In un tempo caratterizzato dall’infodemia (ovvero la diffusione di una quantità eccessiva di informazioni, talvolta anche inaccurate, che rendono difficile orientarsi su un determinato argo mento per la difficoltà di individuare fonti affidabili) e in particolar modo dall’aumento dell’analfabetismo funzionale – in età scolare e non –, il recente libro di Gianrico Carofiglio “La nuova manomissione delle parole”(Feltrinelli 2021) è un prezioso strumento per comprendere l’importanza e la vera funzione di un uso corretto del nostro linguaggio, nella nostra quotidianità.

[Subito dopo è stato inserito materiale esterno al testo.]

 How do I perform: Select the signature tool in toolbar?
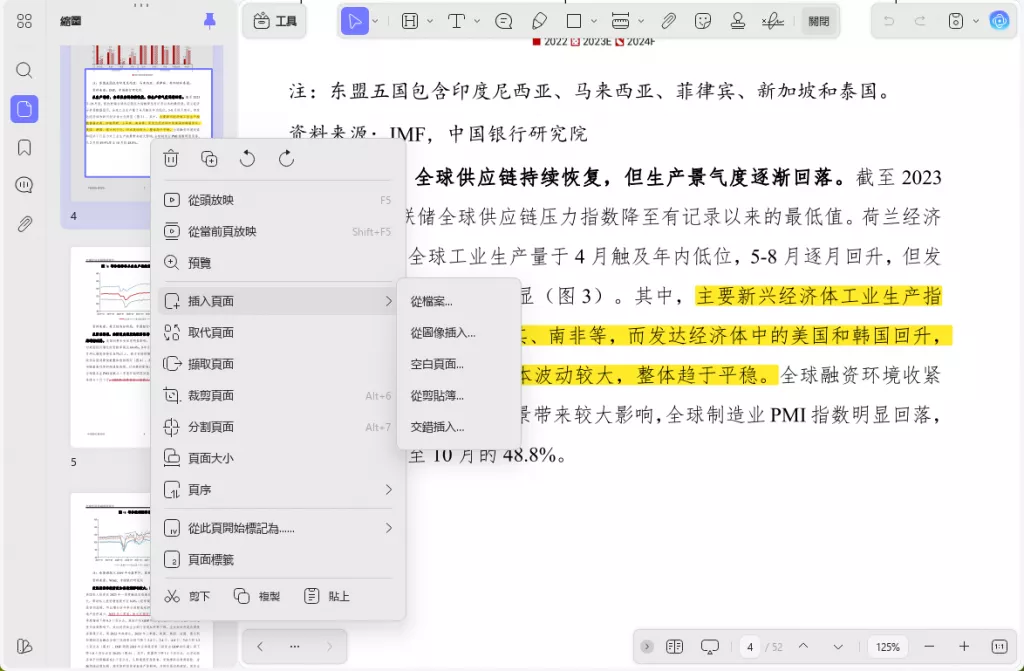point(773,21)
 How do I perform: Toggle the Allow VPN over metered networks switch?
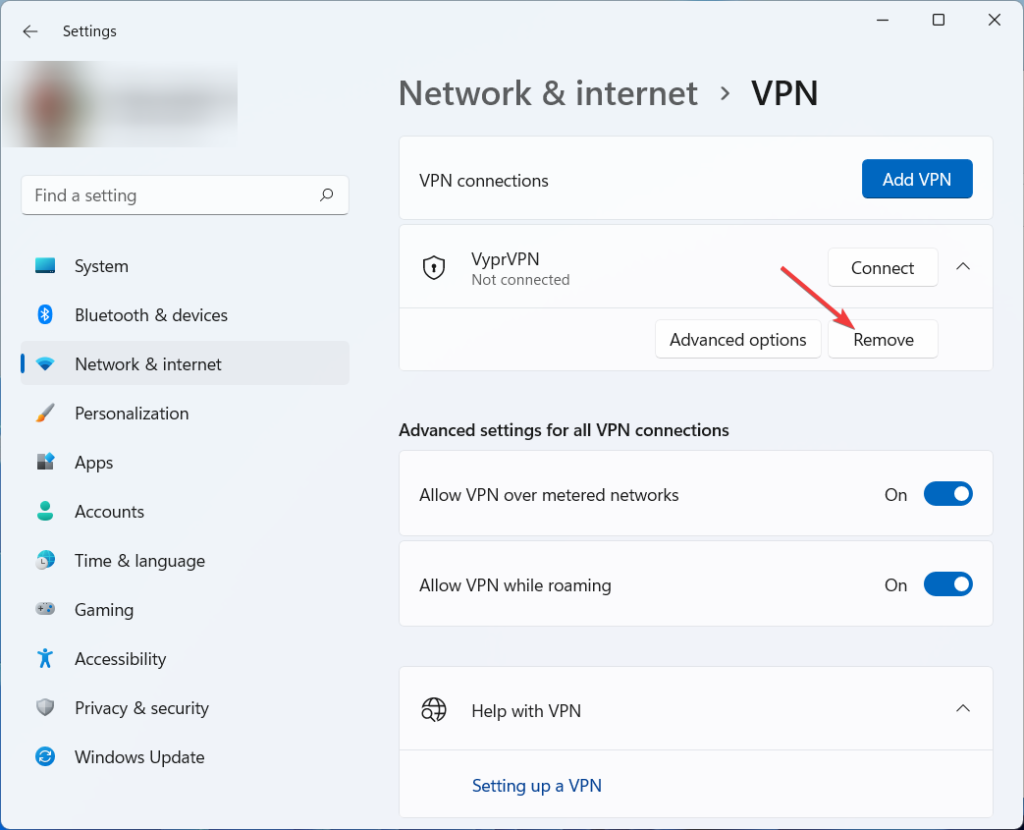pyautogui.click(x=948, y=493)
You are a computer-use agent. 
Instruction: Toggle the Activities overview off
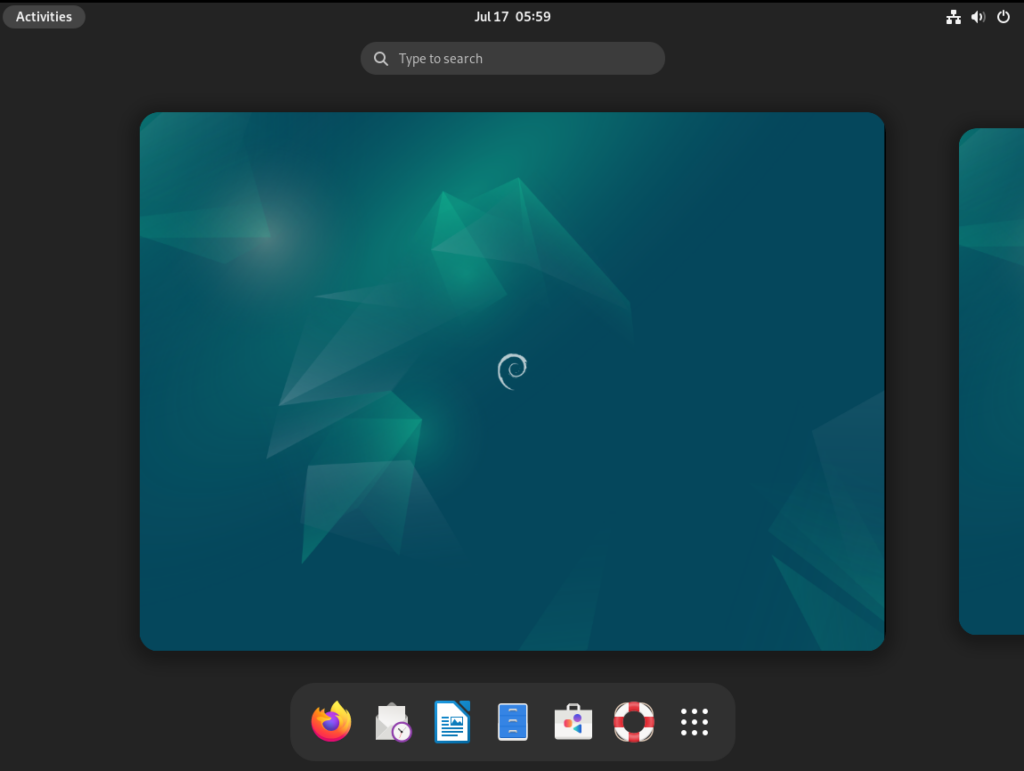click(x=44, y=16)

Come sottolinea Carofiglio i ragazzi che non sanno esprimere con le parole le emozioni di tristezza, rabbia e frustrazione, rischiano di usare la violenza fisica. La mancanza di parole adeguate per descrivere la sofferenza interiore, si traduce in comportamenti violenti, poiché il singolo se non ha parole in grado di descrivere le sue emozioni e i suoi sentimenti agisce con violenza mostrando tutto il suo rancore e la sua sofferenza interiore. Si ricordino le parole di Shakespeare: “date parole al dolore: il dolore che non parla sussurra al cuore oppresso e gli dice di spezzarsi“.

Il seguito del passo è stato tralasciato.